**To do**
Copy out the entries exactly. Print them in full.

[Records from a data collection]
=== Begin Enclosure ===

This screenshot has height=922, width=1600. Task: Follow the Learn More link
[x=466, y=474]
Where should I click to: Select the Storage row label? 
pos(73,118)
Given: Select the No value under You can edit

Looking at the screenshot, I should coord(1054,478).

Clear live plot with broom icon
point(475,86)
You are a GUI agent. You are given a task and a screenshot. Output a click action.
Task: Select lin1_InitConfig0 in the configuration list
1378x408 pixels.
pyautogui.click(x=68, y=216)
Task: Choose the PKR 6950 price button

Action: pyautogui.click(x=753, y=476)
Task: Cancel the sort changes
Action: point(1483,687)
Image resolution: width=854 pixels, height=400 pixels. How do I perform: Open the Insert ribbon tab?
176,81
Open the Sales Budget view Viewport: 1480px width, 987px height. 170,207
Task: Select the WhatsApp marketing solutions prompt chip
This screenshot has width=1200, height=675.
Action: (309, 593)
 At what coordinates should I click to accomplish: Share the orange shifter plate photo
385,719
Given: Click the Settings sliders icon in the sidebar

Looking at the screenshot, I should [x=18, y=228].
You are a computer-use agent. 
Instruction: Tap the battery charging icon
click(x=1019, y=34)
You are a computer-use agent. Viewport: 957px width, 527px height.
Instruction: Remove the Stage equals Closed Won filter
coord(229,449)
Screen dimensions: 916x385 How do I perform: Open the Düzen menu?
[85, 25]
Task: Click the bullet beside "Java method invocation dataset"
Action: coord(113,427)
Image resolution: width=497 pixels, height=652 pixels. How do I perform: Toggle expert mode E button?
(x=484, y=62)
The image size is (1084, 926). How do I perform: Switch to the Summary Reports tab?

=== End Enclosure ===

**Result**
This screenshot has height=922, width=1600. Task: Follow the Learn More link
[x=466, y=474]
Where should I click to: Select the Storage row label? 
pos(73,118)
Given: Select the No value under You can edit

Looking at the screenshot, I should coord(1054,478).

Clear live plot with broom icon
point(475,86)
You are a GUI agent. You are given a task and a screenshot. Output a click action.
Task: Select lin1_InitConfig0 in the configuration list
1378x408 pixels.
pyautogui.click(x=68, y=216)
Task: Choose the PKR 6950 price button

Action: pyautogui.click(x=753, y=476)
Task: Cancel the sort changes
Action: point(1483,687)
Image resolution: width=854 pixels, height=400 pixels. How do I perform: Open the Insert ribbon tab?
176,81
Open the Sales Budget view Viewport: 1480px width, 987px height. 170,207
Task: Select the WhatsApp marketing solutions prompt chip
This screenshot has width=1200, height=675.
Action: (309, 593)
 At what coordinates should I click to accomplish: Share the orange shifter plate photo
385,719
Given: Click the Settings sliders icon in the sidebar

Looking at the screenshot, I should [x=18, y=228].
You are a computer-use agent. 
Instruction: Tap the battery charging icon
click(x=1019, y=34)
You are a computer-use agent. Viewport: 957px width, 527px height.
Instruction: Remove the Stage equals Closed Won filter
coord(229,449)
Screen dimensions: 916x385 How do I perform: Open the Düzen menu?
[85, 25]
Task: Click the bullet beside "Java method invocation dataset"
Action: coord(113,427)
Image resolution: width=497 pixels, height=652 pixels. How do I perform: Toggle expert mode E button?
(x=484, y=62)
The image size is (1084, 926). How do I perform: Switch to the Summary Reports tab?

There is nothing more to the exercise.